*WRITTEN TASK 1*:
Answer these questions using the given text about PKC:
(a) How many assumptions underlie the "can't be evil" proposition?
(b) What mechanism does the text name as the cause of the worst kinds of evil?
(c) What does technology generally exhibit toward power?
*WRITTEN TASK 2*: Print word for word the part of the PKC text starting at "PKC is one of" and ending at "to perform morality.".

*GIVEN TEXT*:

PKC has another feature. As many have pointed out, it is the first major technology to feature something of an asymmetry that favors the weak rather than the strong. This leads to the increasingly popular idea of “can’t be evil” technology (a reference to Google’s abandoned “don’t be evil” posturing a lifetime ago), a proposition that has 4 assumptions underlying it:
Technology is not neutral but has an asymmetric bias favoring one kind of actor or another
The favored actor is usually the one who is already more powerful
The worst evil generally emerges from the corruption of power
There are ways to make that hard or impossible through rare technologies with the opposite bias
It’s not that the weak are incapable of evil. The steelman proposition here is that the worst kinds of evil are due to a particular mechanism that can create unbounded concentrations of power: capture.
The mechanism of “evil” here is vulnerability to capture. If there’s a gun on the ground and a stronger and weaker guy fight to claim it, the stronger guy will likely end up with it, making him even stronger. Eventually all the guns are in the hands of the already powerful, with the most powerful having the biggest guns, and no opposed forces restraining them. That’s the sort of “evil” that “can’t be evil” tries to restrain. The kind pointed to by the proverb, power corrupts, absolute power corrupts absolutely.
Most technologies are like guns. They tend to get aggregated and captured by those who already have a lot. Technology, in other words, generally exhibits preferential attachment to power.
Most capture and enclosure phenomena are way more complex but the basic principle is the same. The powerful get more powerful. Most efforts to mitigate that rely on accepting or even enshrining the capture outcome as a given (such as “monopoly on violence” as a doctrinal basis of statehood), and trying to persuade the powerful to also be good through moral exhortations.
PKC is one of the few technologies where at least under some conditions, the weak get stronger. And not through flattering narratives for the clueless like “empowerment” and “democratization” but through mathematical guarantees. This is why states and their spy agencies have historically fought hard and whipped up various moral panics to prevent broad access to encryption technology. There’s real devolution of power there, not incumbent powers granting easily revocable freedoms at their own pleasure, so long as it suits them to perform morality.

*INPUT DATA*:
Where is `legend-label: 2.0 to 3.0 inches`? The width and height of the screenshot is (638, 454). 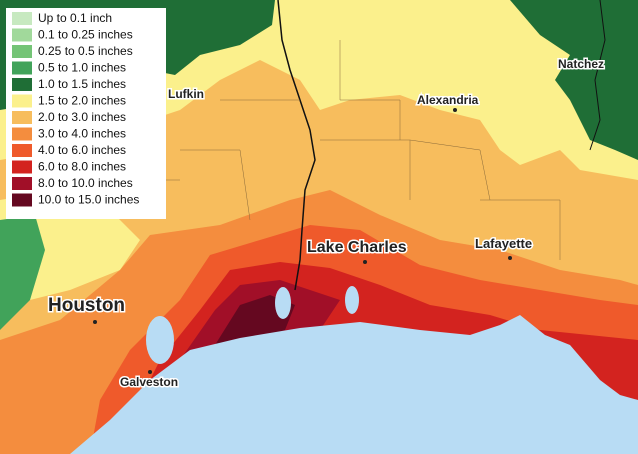 legend-label: 2.0 to 3.0 inches is located at coordinates (82, 117).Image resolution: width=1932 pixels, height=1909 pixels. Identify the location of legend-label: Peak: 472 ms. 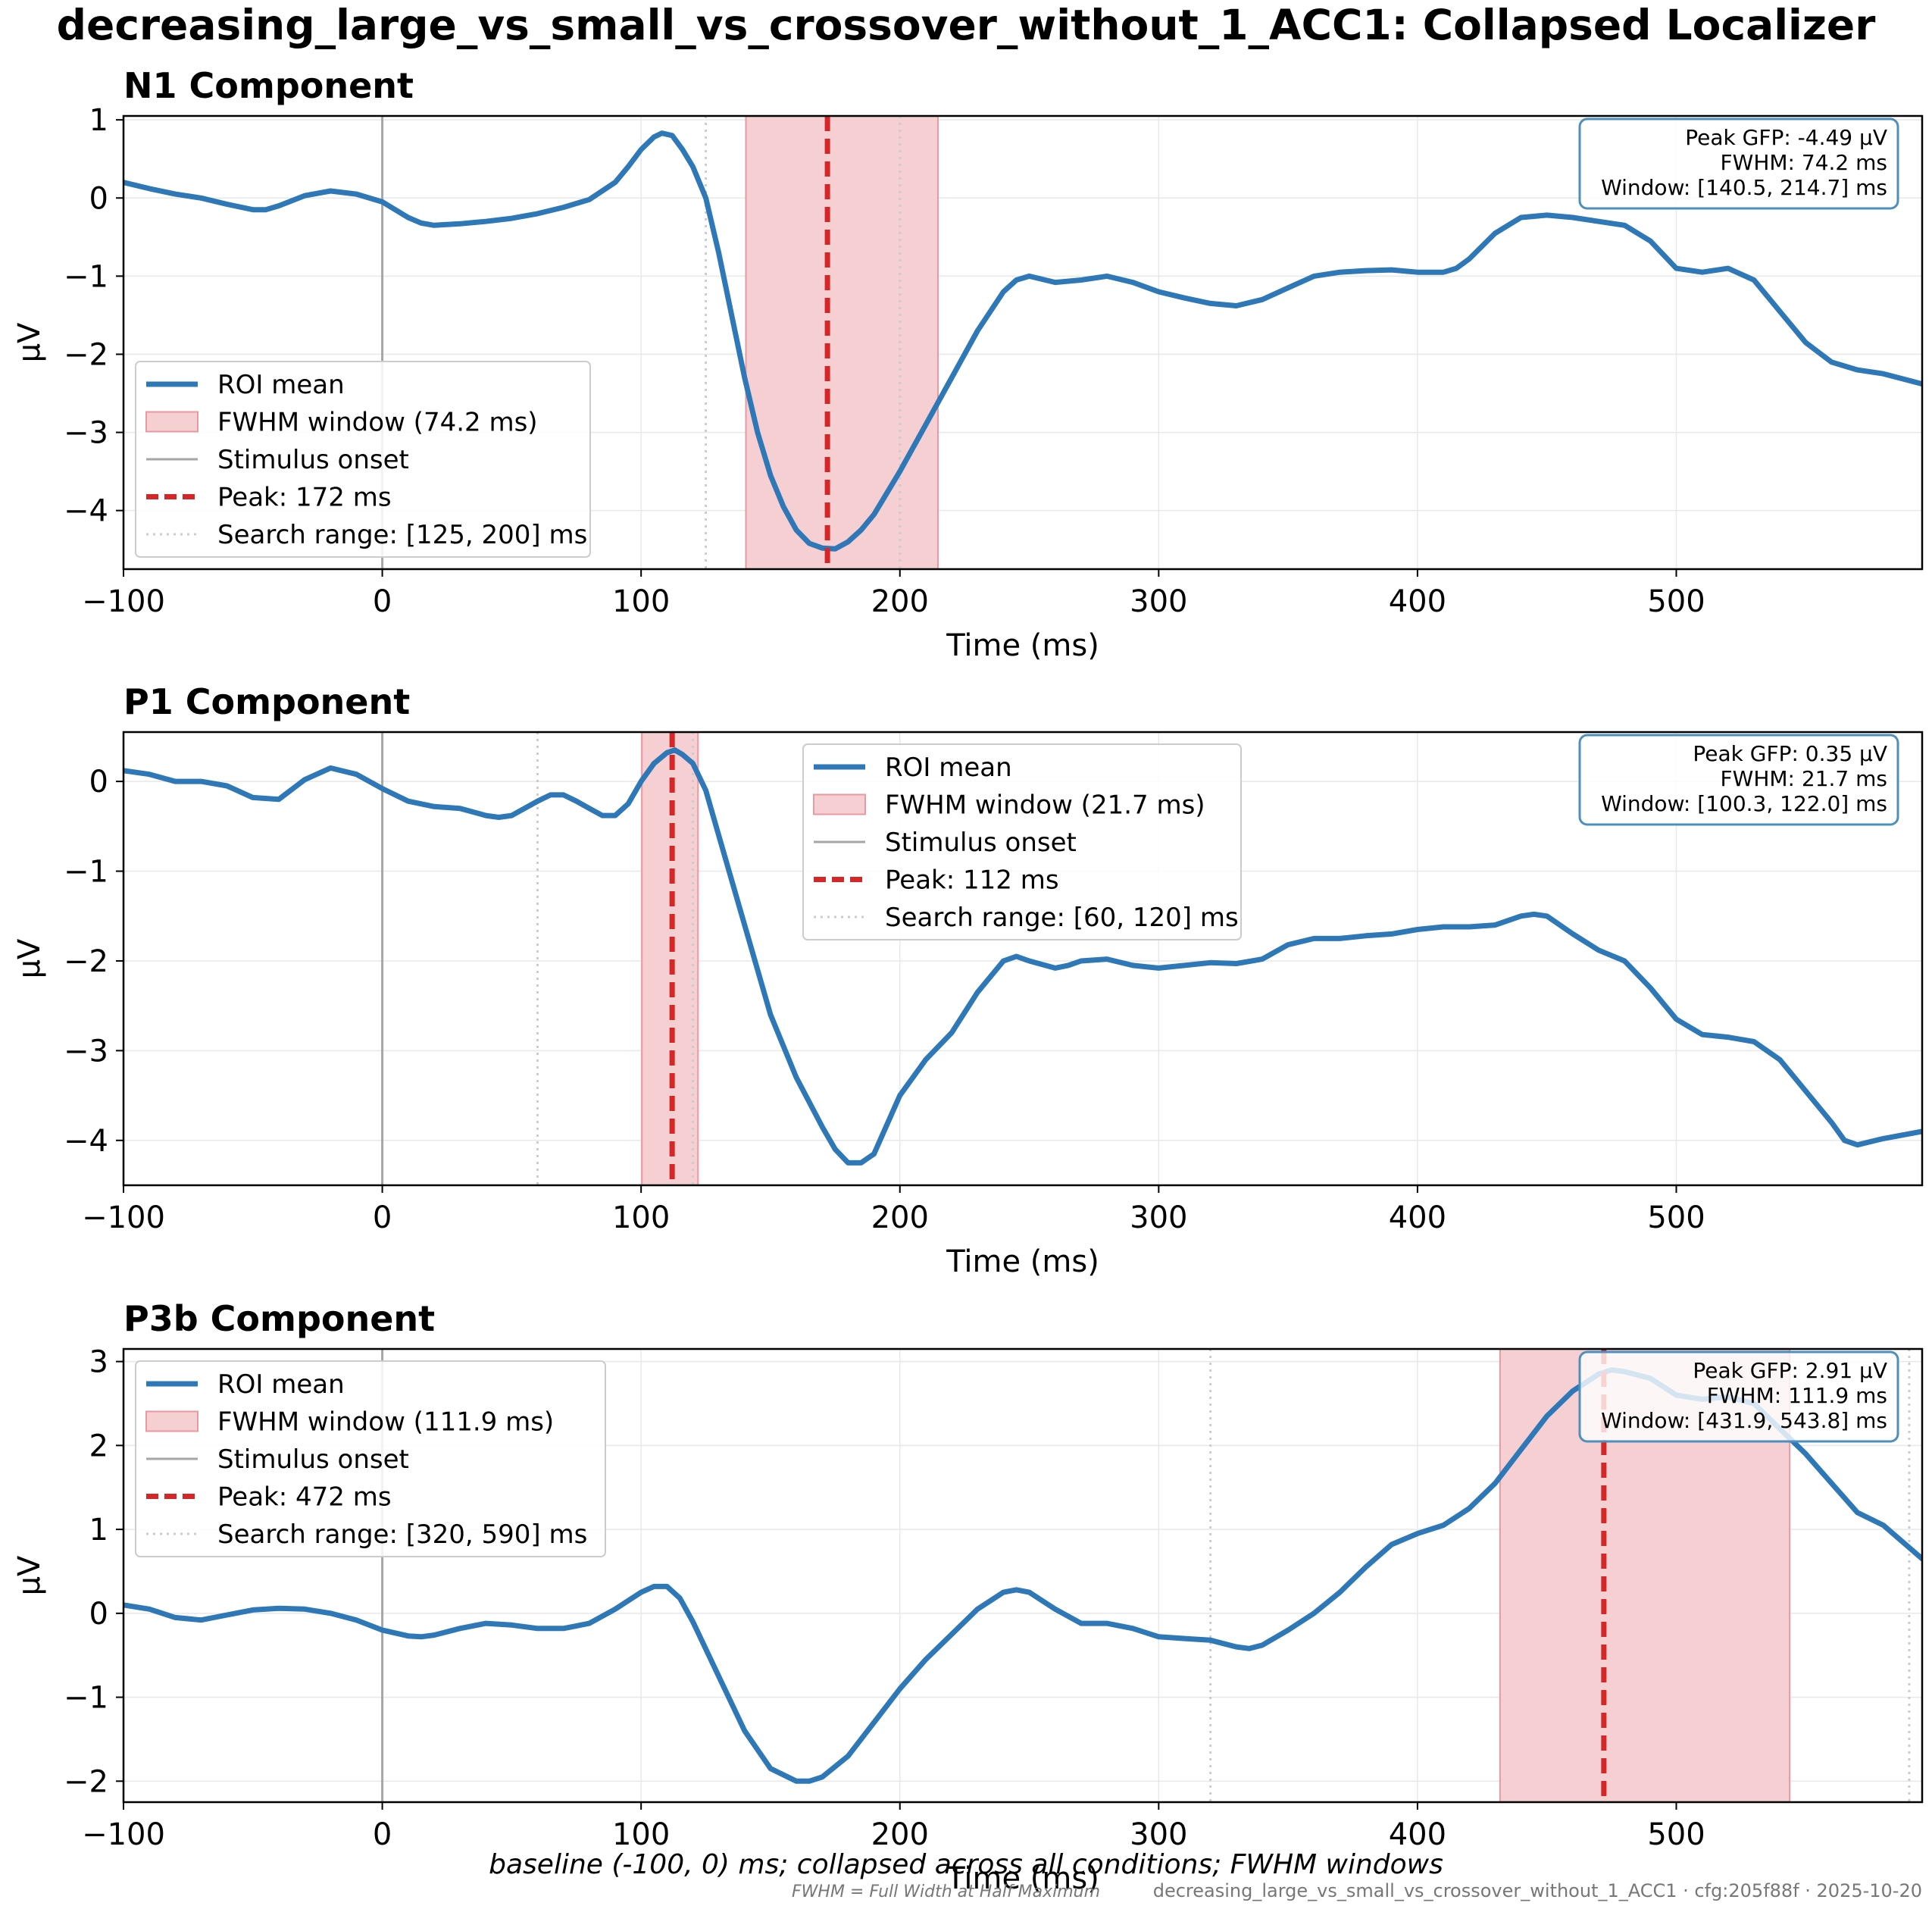
(305, 1498).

*REPLY 1*:
(a) Four.
(b) Capture.
(c) Preferential attachment to power.

*REPLY 2*:
PKC is one of the few technologies where at least under some conditions, the weak get stronger. And not through flattering narratives for the clueless like “empowerment” and “democratization” but through mathematical guarantees. This is why states and their spy agencies have historically fought hard and whipped up various moral panics to prevent broad access to encryption technology. There’s real devolution of power there, not incumbent powers granting easily revocable freedoms at their own pleasure, so long as it suits them to perform morality.